The second chart shows the increased risks of various pregnancy complications compared to the already elevated risk of homebirth demonstrated above:


For example, attempted VBAC increases the risk by more than 10 fold. Twins increases the risk more than 3 fold. Breech increases the risk more than 8 fold. Postdates nearly triples the risk. Pre-eclampsia increases the risk more than 10 fold.

In every category — with risks or without — homebirth increases the risk of fetal/neonatal death substantially and often enormously.

What conclusions do Cheyney and colleagues reach?
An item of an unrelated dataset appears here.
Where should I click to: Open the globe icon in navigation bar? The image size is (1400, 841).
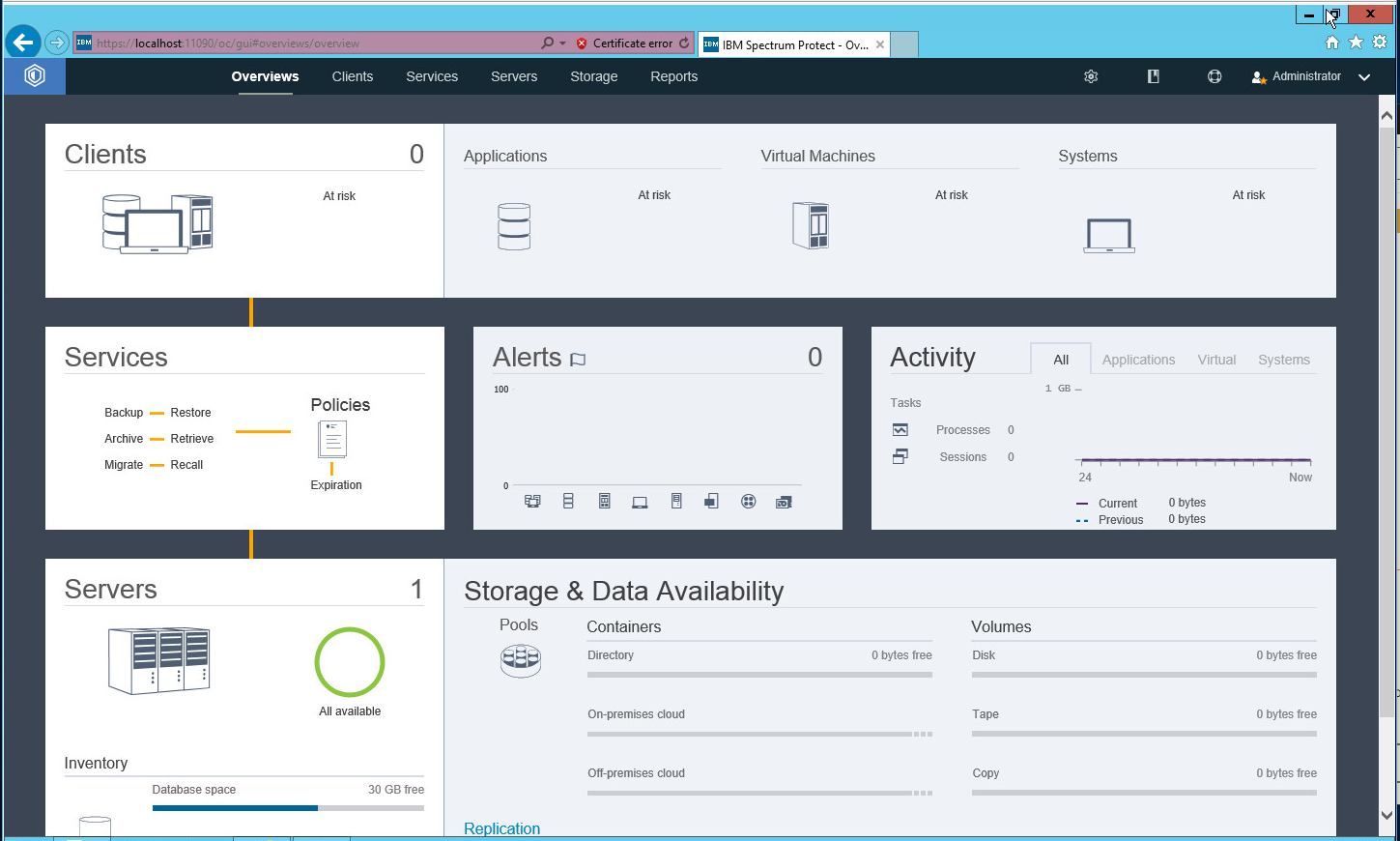tap(1214, 76)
The outcomes of labor after cesarean in women with previous vaginal deliveries indicates that guidelines uniformly prohibiting labor after cesarean should be reconsidered for this subgroup. Breech presentation has the highest rate of adverse outcomes supporting management of vaginal breech labor in a hospital setting.

In other words, they attempt to minimize their own findings, despite the fact that they are uniformly terrible and often hideous. And these findings almost certainly UNDERESTIMATE the true death rate at homebirth in two critical ways: first, they compare complicated homebirths with uncomplicated homebirths, undercutting the impact of the fact that even uncomplicated homebirths have higher death rates than comparable risk hospital birth; second, this data is only a subset homebirths attended by members, voluntarily submitted by those members. The real death rates at homebirth are almost certainly even higher.

The bottom line is this: after years of denying that homebirth has a dramatically increased risk of fetal/neonatal death, Melissa Cheyney and MANA have finally admitted the truth. There is not a single category in which homebirth is a safe as hospital birth and in many cases, homebirth increases the risk of fetal/neonatal death by nearly 1000%!

Every American woman has a right to have a homebirth because she has the right to control her own body. But homebirth advocates should stop pretending that homebirth is safe. It is never as safe as hospital birth and generally far more deadly.